Assignment ▸ Both the line with "You are a computer-use" and the line with "Instruction: Open Ione Angeles profile photo" in the records below must appear in the output, along with every line between them, exactly and with nothing added.
### Task material
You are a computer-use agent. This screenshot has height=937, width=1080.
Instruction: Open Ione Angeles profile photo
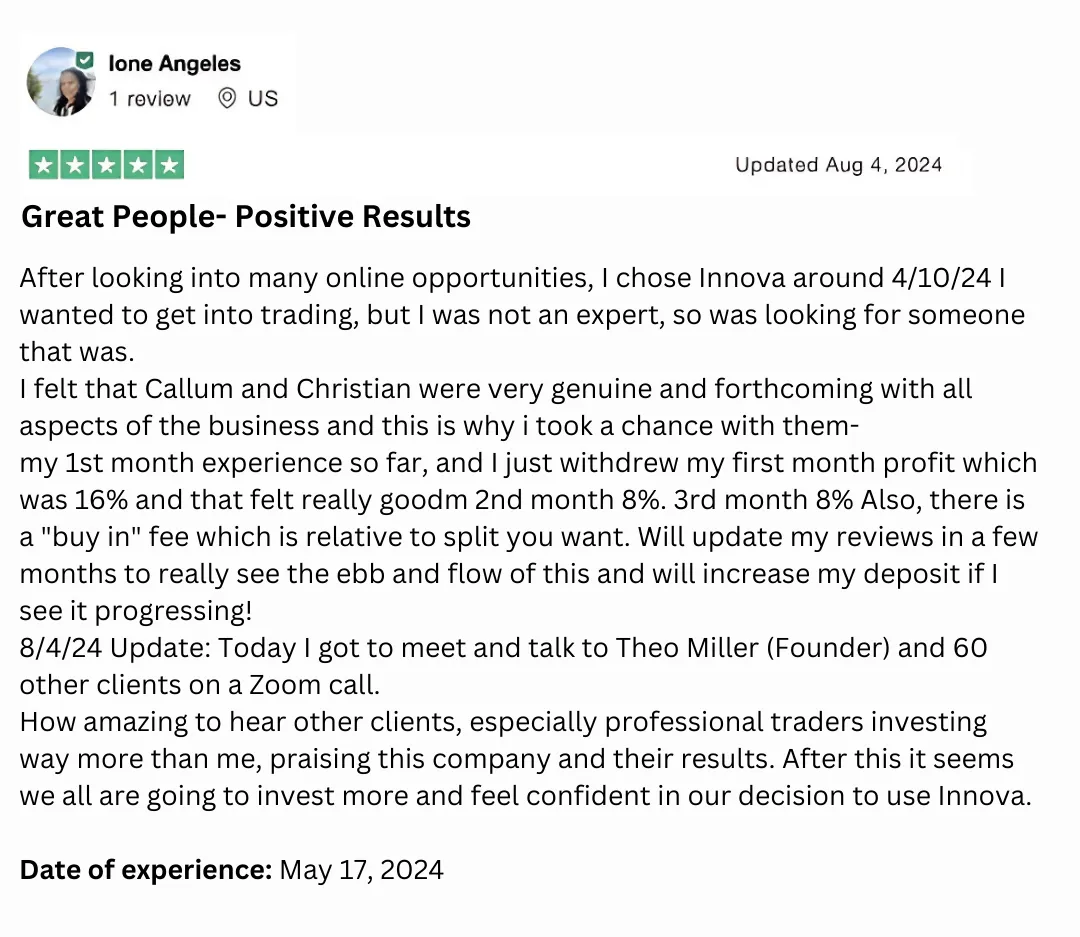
######
### Task material
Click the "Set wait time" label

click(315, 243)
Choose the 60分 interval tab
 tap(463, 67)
######
### Task material
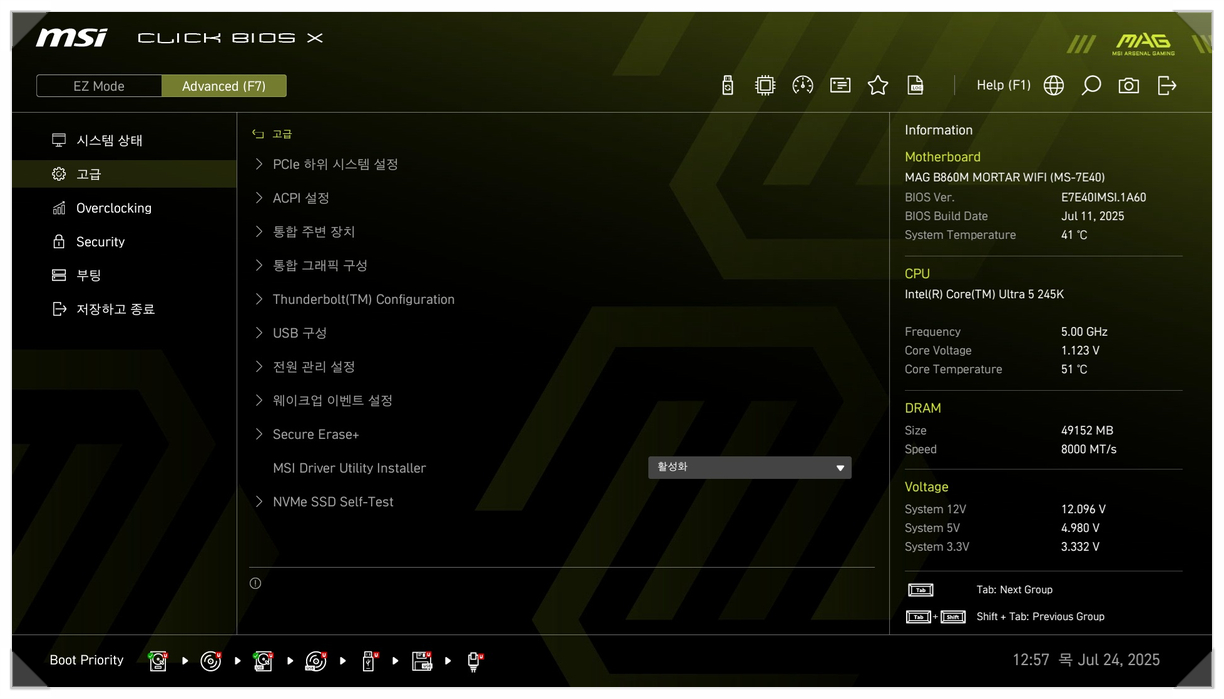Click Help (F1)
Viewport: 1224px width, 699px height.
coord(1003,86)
######
Solution to this task ▸
You are a computer-use agent. This screenshot has height=937, width=1080.
Instruction: Open Ione Angeles profile photo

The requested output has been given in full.